§ **Document section**:
■ ■ ■ ■

Saturday 1 June 2019

History May Be Partly Bunk: Part Seven by Dave Jaffe.

  History May Be Partly Bunk by Dave Jaffe. Part Seven.




    In 2007 I turned 65 years old. As this happened, the world economy nearly went into a death rattle.
It survived but only after drastic surgery. Meanwhile I hopped on  a plane and flew into the growing city of Kelowna a few hundred kilometres east of Vancouver. Then after a few days under a warm sun, I drove home in a Greyhound bus.
     On the bus I chatted with a young seat mate. "Things look bad," I recall telling him. "We'll see how it all works out." In fact the world economy was falling into its greatest economic crisis since the Great Depression of the 1930's. Yet once again this economic collapse seemed to have no great impact on me. In fact my life improved. Once again I realized that I was living in what John Berger called " a pocket of exemption." Or was it true as Henry Ford once said, "History is bunk." ? In other words the great events written down by historians never had the impact on most people that the recorded histories claimed?
   Wherever the truth lies, I realized soon enough that the world economy was in terrible shape. The big American banks stopped lending to each other and soon stopped lending period. Lehman Brothers a huge American financial institution went bankrupt. And millions of Americans lost their homes.
     What caused this great economic crisis? Robert Reich, a U.S. economist and onetime Labour Secretary in the Clinton administration blamed the rising tide of inequality for the economic collapse. Others fingered the semi-fraudulent financial trades on Wall Street of worhless bonds that were made up of mortgages lent to low income people.
    Yet whatever caused the crisis, the whole problem started on the U.S. financial centre  on Wall Street in New York City, and then surged across the world. This is exactly what happened  at the start of the Great Depression in 1929. In that crisis tens of millions of people suffered and lost their jobs. The newly elected U.S. president Franklin Delano Roosevelt who won the 1932 presidential election tried to stimulate the American economy by bringing a whole swath of new government programs that he called 'The New Deal'.
     "We tried the gold standard," Roosevelt told his aide Raymond Moley, "and that didn't work out. Now we may try the silver standard. And if that doesn't work we'll try something else." But Roosevelt assured Moley that in the end the U.S. government would finds a solution to the world's economic problems.
    Roosevelt's New Deal only applied to the U.S. of A. Hit hard by the Great Depression, Germany ended up under the rule of dictator Adolf  Hitler. Hitler prepared for war and the invasion of most of Europe. Japan embraced militarism and invaded China. In Italy the fascist dictator Benito Mussolini unleashed his air force against Ethiopia and then conquered it.  All over Europe and parts of the Americas, racist and anti-Semitic groups flourished and grew. "The lights are going out all over Europe," said  British diplomat on the eve of World War One in 1914. Yet he could have said the same 25 years later. The Great Depression triggered wars and preparations for war.
     Would the same thing happen now in 20007 in the midst of what was soon called 'The Great Recession'? Time would tell.

■ ■ ■ ■

§ **Your instructions**:
Write out the part of the Great Recession piece that starts at the words "Wherever the truth lies, I" and ends after the words "lost their homes.". The records have nothing to do with the Great Recession piece.

■ ■ ■ ■

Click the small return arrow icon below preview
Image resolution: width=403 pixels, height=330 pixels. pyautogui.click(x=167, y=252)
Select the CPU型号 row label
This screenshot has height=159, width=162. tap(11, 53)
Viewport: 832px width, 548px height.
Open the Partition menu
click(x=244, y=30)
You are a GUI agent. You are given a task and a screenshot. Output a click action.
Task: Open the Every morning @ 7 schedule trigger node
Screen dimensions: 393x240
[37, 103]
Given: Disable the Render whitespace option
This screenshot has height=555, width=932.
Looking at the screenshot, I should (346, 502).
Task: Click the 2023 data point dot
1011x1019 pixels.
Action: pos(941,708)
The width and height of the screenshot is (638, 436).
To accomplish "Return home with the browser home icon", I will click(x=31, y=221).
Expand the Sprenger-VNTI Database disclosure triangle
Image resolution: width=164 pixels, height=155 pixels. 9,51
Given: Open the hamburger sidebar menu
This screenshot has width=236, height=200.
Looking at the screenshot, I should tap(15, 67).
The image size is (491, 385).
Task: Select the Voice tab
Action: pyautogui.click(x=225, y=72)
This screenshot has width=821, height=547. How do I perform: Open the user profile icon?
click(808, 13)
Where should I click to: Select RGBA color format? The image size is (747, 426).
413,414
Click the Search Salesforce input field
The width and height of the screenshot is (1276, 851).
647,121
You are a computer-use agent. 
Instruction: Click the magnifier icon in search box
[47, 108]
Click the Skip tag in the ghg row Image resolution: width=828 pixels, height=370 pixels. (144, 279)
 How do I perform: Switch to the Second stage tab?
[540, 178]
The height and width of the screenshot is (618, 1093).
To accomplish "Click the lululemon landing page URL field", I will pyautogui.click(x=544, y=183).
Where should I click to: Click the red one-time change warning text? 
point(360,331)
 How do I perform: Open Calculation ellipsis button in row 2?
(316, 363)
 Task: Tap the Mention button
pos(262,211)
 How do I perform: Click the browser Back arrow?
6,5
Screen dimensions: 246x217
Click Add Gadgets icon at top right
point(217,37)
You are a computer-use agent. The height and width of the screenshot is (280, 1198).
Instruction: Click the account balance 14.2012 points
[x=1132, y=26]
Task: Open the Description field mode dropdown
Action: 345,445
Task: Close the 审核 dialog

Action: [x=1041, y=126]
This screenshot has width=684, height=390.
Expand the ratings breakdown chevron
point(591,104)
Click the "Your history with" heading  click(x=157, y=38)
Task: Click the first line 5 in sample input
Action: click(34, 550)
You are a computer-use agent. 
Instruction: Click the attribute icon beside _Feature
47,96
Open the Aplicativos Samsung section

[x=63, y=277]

■ ■ ■ ■

§ **Completed task**:
Wherever the truth lies, I realized soon enough that the world economy was in terrible shape. The big American banks stopped lending to each other and soon stopped lending period. Lehman Brothers a huge American financial institution went bankrupt. And millions of Americans lost their homes.